WHAT TO WORK ON:
[A] In the pension article, how many FTSE 100 companies would be in deficit under TPR's new funding regime?
[B] Revise the pension article's text starting with "Analysis of Q3" and going on through "improvement post pandemic.", changing "sustained recovery" to "steady recovery".

EXTRACTED TEXT:
FTSE 100 DB scheme sponsors could face an extra £5bn in pension scheme DRCs

FTSE 100 defined benefit (DB) pension scheme sponsors could need to provide an additional £5bn in financial support to their schemes amid higher levels of inflation and potentially stricter rules under the The Pensions Regulator's (TPR) new funding regime, LCP has warned.

Analysis of Q3 FTSE 100 pension positions by the firm showed that the combined IAS19 surplus stood at £50bn at 30 September 2021, highlighting sustained recovery and improvement post pandemic.

However, it also found that whilst 10 FTSE 100 companies currently have an IAS19 deficit, 32 companies would be in deficit under TPR's new funding regime.

This could require an additional £5bn pa of deficit recovery contributions (DRCs) to plug the gap, including over £1bn pa of contributions for companies disclosing a surplus in their corporate accounts.

In addition to this, the firm warned that sharp rises in inflation seen over recent months could flow through to higher increases granted to the majority of schemes, with September’s inflation figures expected to be “very important” for DB pension schemes.

According to the analysis, if current trends persist, rising inflation could potentially increase FTSE 100 pension liabilities by up to £10bn, although LCP clarified that most schemes will be protected to an extent by inflation-linked assets.

Commenting on the findings, LCP partner, Jonathan Griffith, said: “It’s good news that we are seeing sustained accounting surplus figures and the volatility of 2020 is now hopefully behind us.

“However, the upcoming changes to the funding regime mean that many schemes – even those with an IAS19 surplus - are more vulnerable to being asked to make additional cash to meet new funding deficits, unless they take a proactive approach and provide alternative forms of security.

“Analysis we did earlier this year showed that only 10 per cent of schemes showed a surplus on the more prudent basis of the proposed fast-track approach.

“Whilst this position has improved to date, for many companies sponsoring larger pension schemes, the bespoke route will make sense and will ensure the appropriate level of protection is provided in a way that uses corporate resources efficiently.

“Our message is that scheme sponsors need to understand the proposals, work out how their scheme will be impacted, and not be misled by the rising IAS19 surplus figures. Doing this work now will save some potentially nasty shocks and surprises further down the line.”

GIVEN INFORMATION:
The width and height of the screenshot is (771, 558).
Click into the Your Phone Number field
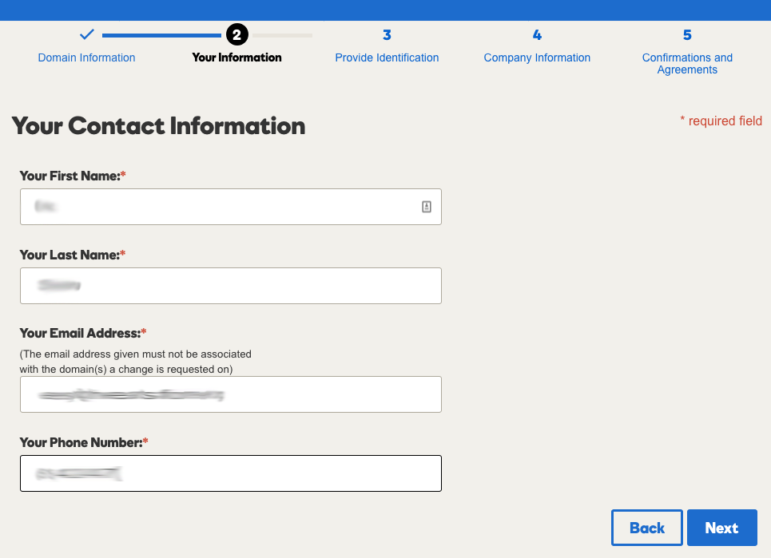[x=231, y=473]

--

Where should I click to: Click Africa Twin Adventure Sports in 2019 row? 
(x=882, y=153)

--

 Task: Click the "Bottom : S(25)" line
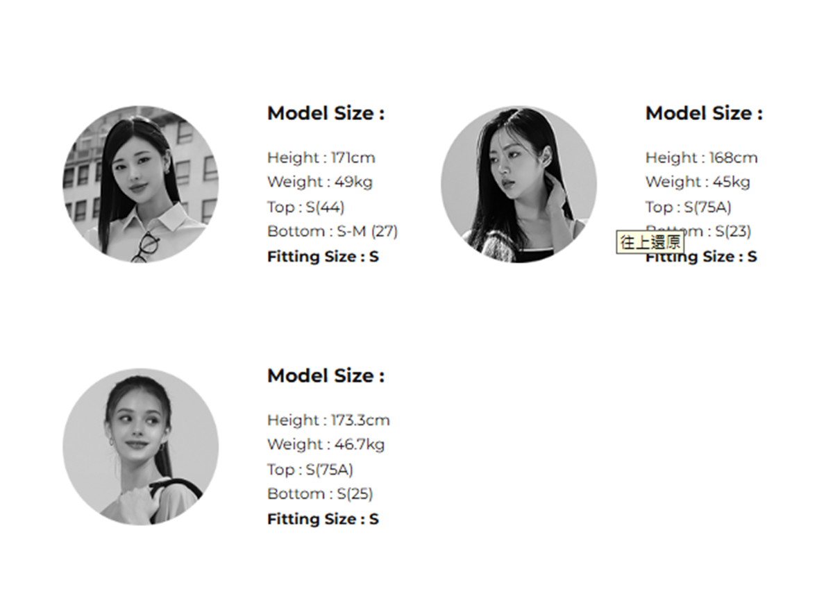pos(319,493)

SOLUTION LIST:
[A] 32 companies.

[B]
Analysis of Q3 FTSE 100 pension positions by the firm showed that the combined IAS19 surplus stood at £50bn at 30 September 2021, highlighting steady recovery and improvement post pandemic.